**REQUIRED TASK:** Print the lines of the listing below word for word, from the line containing "Click the chart menu triangle beside GBPUSD" through the end of the listing. Leave the pictures out.

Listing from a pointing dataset
— Start —
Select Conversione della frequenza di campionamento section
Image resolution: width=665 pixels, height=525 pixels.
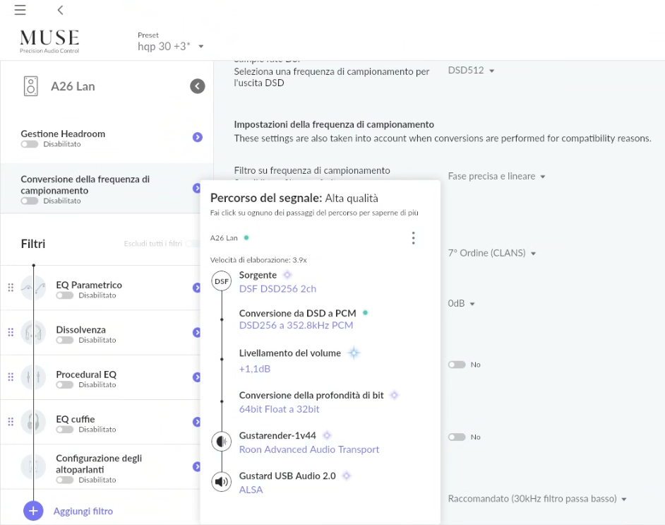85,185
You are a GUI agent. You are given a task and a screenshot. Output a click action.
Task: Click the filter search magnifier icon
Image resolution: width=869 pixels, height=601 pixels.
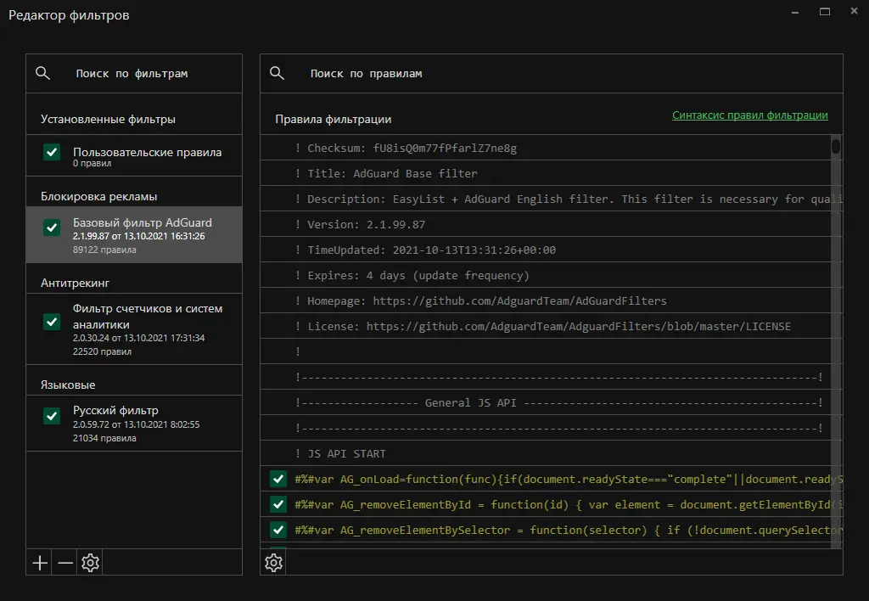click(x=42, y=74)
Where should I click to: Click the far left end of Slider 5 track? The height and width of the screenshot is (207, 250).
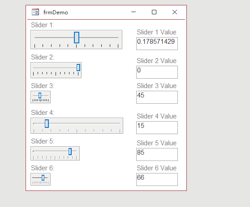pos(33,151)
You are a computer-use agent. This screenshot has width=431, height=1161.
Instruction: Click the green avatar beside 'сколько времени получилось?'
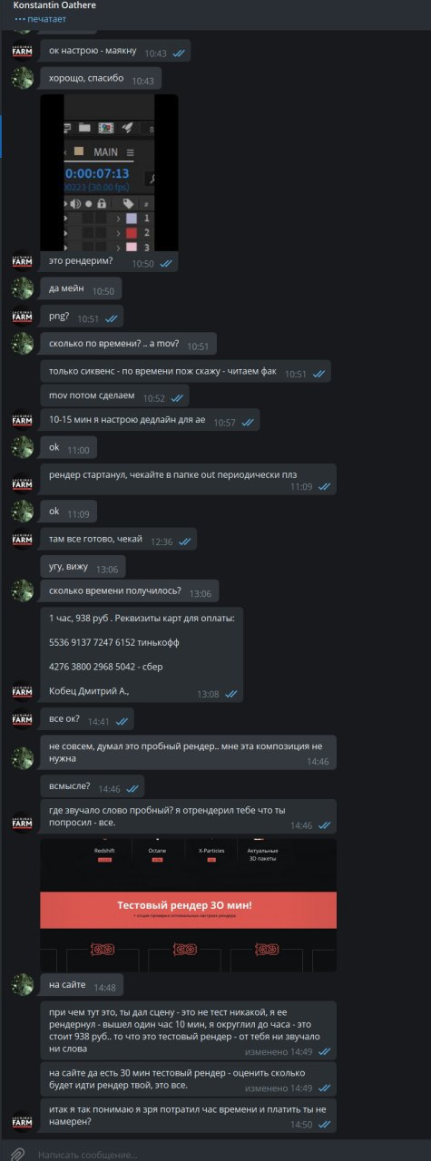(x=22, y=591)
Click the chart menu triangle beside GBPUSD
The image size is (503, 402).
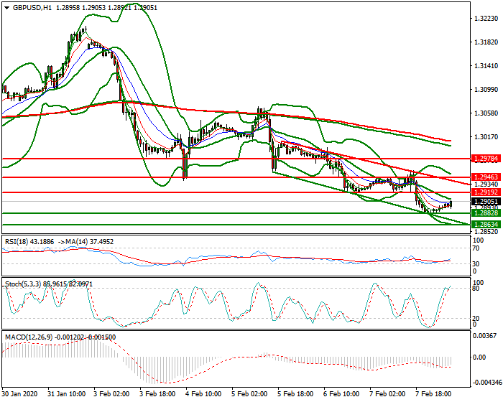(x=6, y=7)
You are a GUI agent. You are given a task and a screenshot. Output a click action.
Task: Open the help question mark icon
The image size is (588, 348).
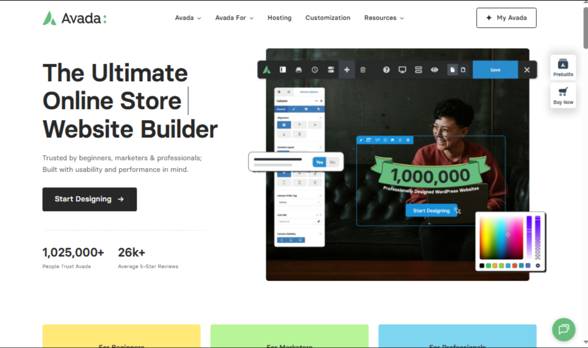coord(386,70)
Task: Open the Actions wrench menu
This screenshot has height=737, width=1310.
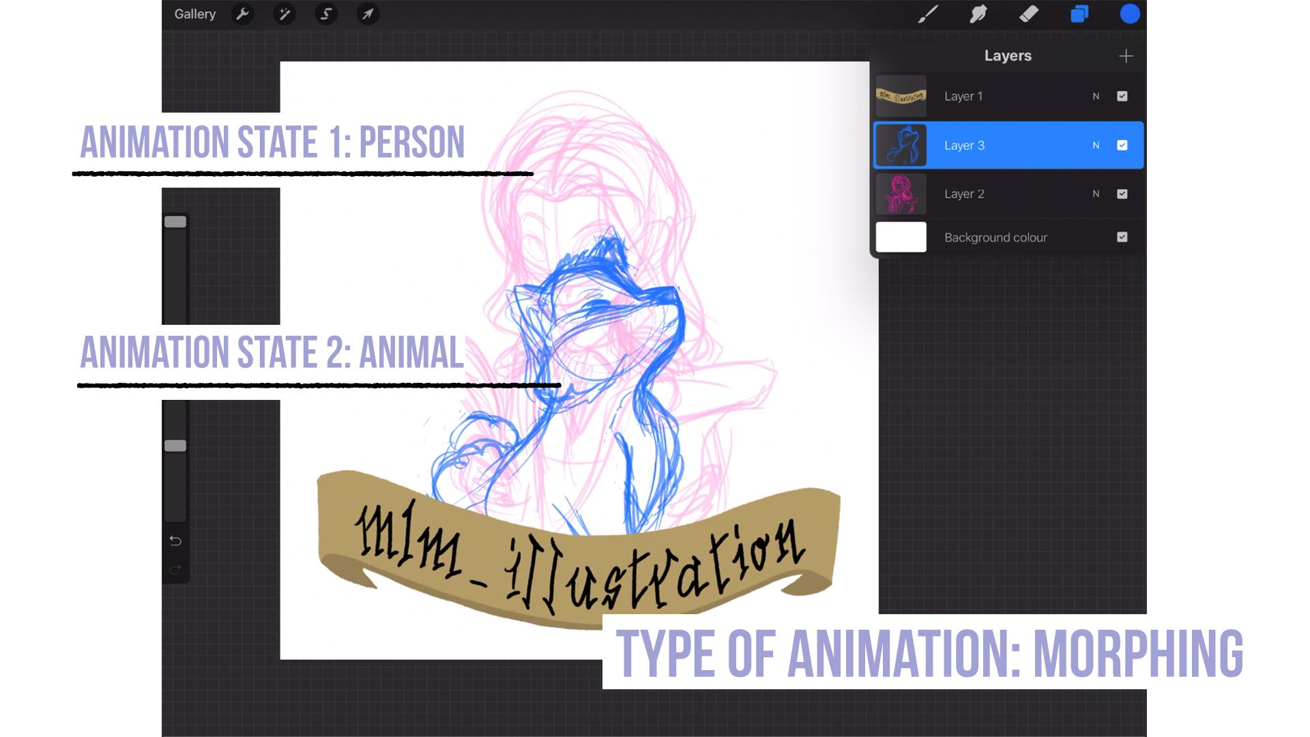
— End —
**COMPLETE RESPONSE:**
Click the chart menu triangle beside GBPUSD
The image size is (503, 402).
(x=6, y=7)
You are a GUI agent. You are given a task and a screenshot. Output a click action.
Task: Open the help question mark icon
The image size is (588, 348).
coord(386,70)
Task: Open the Actions wrench menu
This screenshot has height=737, width=1310.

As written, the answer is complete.